§ **WHAT YOU ARE ASKED TO DO**:
Each line of the data that includes "Switch" must be copied.

§ **DATA SHOWN**:
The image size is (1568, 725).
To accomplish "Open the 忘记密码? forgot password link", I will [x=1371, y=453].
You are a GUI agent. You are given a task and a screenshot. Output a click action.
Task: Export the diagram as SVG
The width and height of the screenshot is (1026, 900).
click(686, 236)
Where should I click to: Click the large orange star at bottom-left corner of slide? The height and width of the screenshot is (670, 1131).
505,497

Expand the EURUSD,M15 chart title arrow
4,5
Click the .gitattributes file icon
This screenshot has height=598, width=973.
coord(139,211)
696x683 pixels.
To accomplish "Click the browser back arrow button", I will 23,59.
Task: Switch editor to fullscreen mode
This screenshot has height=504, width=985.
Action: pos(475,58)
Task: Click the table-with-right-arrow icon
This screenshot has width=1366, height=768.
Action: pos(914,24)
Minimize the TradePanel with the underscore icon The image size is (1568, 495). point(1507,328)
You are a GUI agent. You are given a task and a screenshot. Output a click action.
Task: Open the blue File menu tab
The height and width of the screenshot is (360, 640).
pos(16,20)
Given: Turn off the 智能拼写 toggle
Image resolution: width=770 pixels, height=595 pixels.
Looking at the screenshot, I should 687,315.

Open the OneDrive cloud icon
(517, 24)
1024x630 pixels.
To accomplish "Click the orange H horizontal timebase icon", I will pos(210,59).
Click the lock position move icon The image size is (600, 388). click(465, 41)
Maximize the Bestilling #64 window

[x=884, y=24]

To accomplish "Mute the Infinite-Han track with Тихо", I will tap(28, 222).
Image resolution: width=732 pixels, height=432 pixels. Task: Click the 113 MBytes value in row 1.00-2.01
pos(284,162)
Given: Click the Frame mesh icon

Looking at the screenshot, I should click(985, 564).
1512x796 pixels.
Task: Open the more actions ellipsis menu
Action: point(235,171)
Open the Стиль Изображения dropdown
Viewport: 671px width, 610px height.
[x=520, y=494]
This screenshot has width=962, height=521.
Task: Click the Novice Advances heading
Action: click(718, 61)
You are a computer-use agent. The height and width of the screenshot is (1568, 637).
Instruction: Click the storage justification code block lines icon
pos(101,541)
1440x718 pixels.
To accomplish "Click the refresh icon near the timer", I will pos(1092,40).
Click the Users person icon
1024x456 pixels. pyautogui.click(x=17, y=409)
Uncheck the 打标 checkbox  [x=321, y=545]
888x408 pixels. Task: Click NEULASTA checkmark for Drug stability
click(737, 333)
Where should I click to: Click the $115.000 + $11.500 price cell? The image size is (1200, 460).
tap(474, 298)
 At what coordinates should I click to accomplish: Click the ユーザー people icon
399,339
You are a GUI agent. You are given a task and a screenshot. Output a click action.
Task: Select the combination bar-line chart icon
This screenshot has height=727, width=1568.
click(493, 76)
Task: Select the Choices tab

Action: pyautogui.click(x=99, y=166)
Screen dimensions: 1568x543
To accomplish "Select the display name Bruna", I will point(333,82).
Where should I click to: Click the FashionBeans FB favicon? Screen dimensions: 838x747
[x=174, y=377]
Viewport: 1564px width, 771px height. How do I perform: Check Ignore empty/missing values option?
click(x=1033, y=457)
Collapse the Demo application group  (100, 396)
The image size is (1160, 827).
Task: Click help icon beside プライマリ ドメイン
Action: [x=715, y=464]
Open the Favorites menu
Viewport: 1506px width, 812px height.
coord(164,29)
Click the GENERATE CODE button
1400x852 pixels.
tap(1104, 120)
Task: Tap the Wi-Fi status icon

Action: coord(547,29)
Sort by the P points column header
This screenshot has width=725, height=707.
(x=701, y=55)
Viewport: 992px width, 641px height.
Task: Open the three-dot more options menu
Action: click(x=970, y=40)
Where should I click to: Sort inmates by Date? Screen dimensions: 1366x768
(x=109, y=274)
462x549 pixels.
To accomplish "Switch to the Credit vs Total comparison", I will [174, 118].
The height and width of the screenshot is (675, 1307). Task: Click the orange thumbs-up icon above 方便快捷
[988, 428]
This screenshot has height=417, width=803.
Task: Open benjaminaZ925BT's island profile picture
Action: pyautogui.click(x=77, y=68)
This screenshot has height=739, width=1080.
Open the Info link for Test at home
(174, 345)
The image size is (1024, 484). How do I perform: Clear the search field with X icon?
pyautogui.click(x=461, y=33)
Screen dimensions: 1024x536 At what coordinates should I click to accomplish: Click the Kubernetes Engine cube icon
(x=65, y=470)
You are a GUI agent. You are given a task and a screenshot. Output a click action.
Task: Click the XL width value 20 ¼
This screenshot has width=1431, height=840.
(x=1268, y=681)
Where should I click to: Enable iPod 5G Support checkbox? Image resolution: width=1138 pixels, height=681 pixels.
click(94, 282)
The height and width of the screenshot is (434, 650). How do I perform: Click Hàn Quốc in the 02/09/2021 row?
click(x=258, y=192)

§ **PROBLEM SOLUTION**:
Task: Switch editor to fullscreen mode
To accomplish "Switch to the Credit vs Total comparison", I will [174, 118].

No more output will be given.